The route generally follows the eastern border of the state along the northwest shore of Lake St. Clair and the western bank of the St. Clair River. From Algonac to its northern terminus in Marysville, M-29 is within a mile of Ontario, just across the river to the east. The route starts at an interchange with Interstate 94 (I-94) at exit 243. The road passes east through the residential areas of Chesterfield Township towards the shores of Lake St. Clair. Upon reaching the lake, the road turns to the northeast as it generally follows the contours of the lakeshore and St. Clair River further down. The road passes through New Baltimore and curves around the northern edge of Anchor Bay, which is part of Lake St. Clair. West of I-94, the route continues as 23 Mile Road.

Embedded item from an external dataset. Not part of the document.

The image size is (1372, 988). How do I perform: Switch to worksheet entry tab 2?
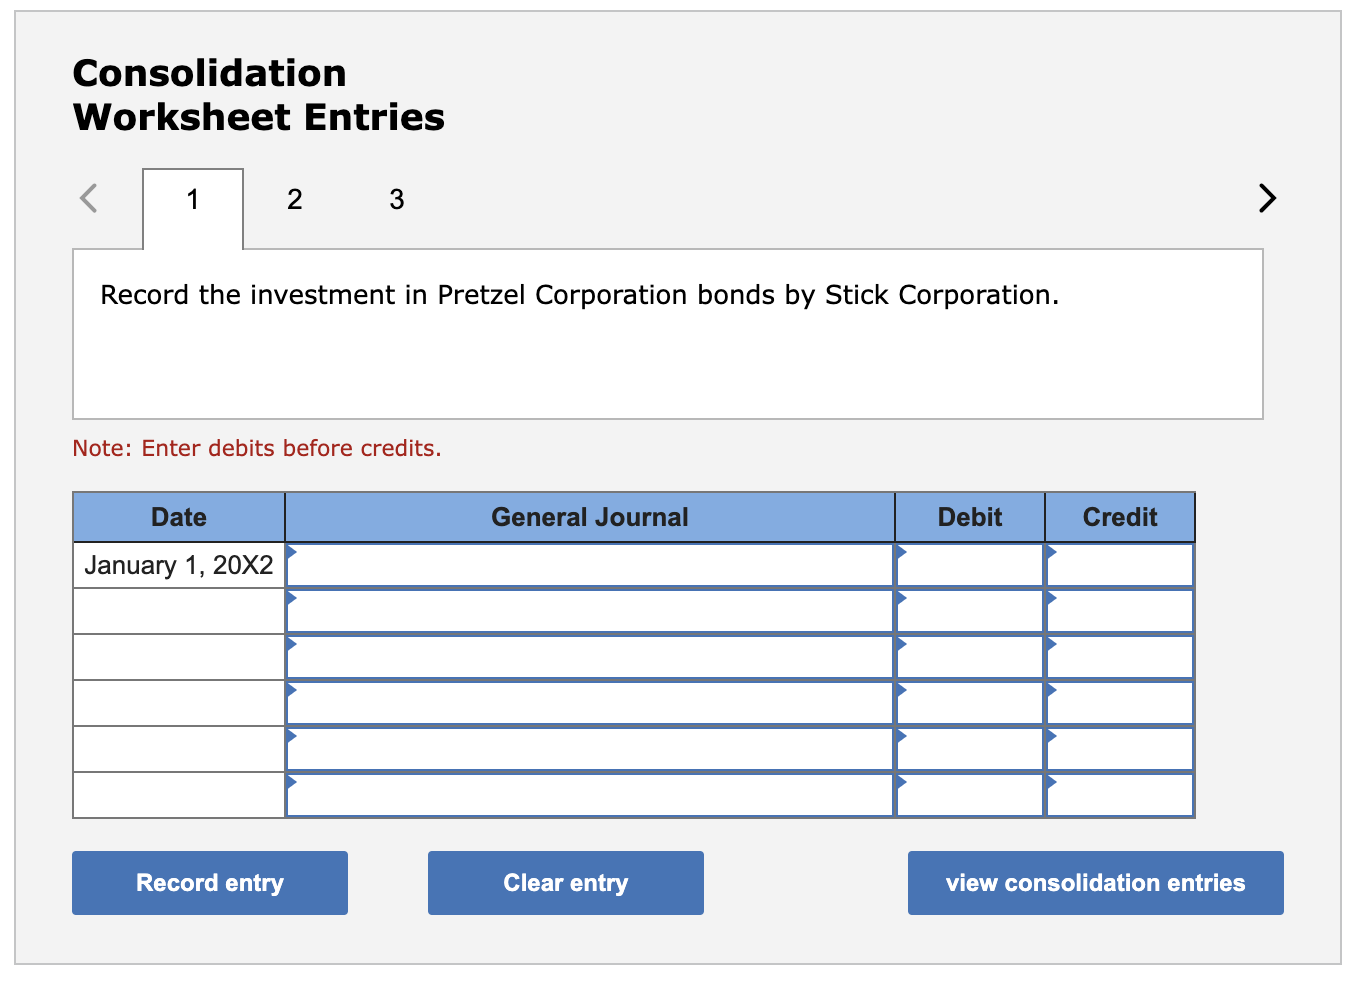point(294,199)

From there the route swings to the south, following the eastern shore of the lake before turning back to the east as it approaches the Harsens Island Ferry docks. M-29 is the main thoroughfare with which to reach Harsens Island which connects to St. Clair Flats Wildlife Area and the communities of Grand Point, Maple Leaf and Sans Souci via M-154 by auto ferry. After passing by the ferry docks, the road turns back to the north, paralleling the St. Clair River as it runs along the eastern side of Algonac State Park, passing through numerous riverbank communities. The road then turns to the north and runs a few blocks inland as it enters Marine City. On the northern side of the town, the road turns back to the east, to once again, running adjacent the bank of the river.

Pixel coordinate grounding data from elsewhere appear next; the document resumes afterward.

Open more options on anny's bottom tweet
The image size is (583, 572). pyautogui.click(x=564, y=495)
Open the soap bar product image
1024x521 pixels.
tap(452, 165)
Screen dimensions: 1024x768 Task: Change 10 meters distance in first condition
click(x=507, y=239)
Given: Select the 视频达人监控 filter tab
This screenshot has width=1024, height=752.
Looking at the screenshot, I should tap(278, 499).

The route continues along the shoreline, until it meanders back inland a bit as it passes by the St. Clair and Belle River power plants, after which it runs close to the bank, once again, buffered by several riverbank residences. As the route enters the city of St. Clair, it is known as River Road and Riverside Avenue as it serves as the main thoroughfare along the shore. As M-29 approaches Marysville the road turns back inland from the river where it travels through the southeastern side of Marysville before terminating at an intersection with I-94 Business Loop which leads into Port Huron.

==History==
Prior to the implementation of the U.S. Highway System, M-29 existed as a route that connected the Lansing area to Indiana via Charlotte and Marshall. In 1926, when the U.S. Highway system was created, US 27 overtook the alignment that M-29 had previously occupied. At the same time the M-29 designation was shifted to the eastern side of the state, generally where it exists today. However, rather than terminating in Marysville, the route continued all the way around the thumb and into Bay City on a route now occupied by present-day M-25.

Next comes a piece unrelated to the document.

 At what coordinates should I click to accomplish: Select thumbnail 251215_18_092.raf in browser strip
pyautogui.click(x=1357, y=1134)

In 1933, the US 25 designation was extended from Port Huron, along the existing M-29 roadway, to a terminus in Port Austin. This would have created two discontinuous segments of M-29, so the section designated as such from Bay City to Port Austin was renumbered to M-25. In 1939, M-29, which formerly terminated at US 25 and Gratiot Avenue was shifted slightly eastward and realigned to run along Jefferson Avenue along the Lake St. Clair shoreline. It continued along Jefferson Avenue down to Grosse Pointe Shores where it then turned west along Vernier Road where it then terminated at US 25 on the Detroit – East Detroit border.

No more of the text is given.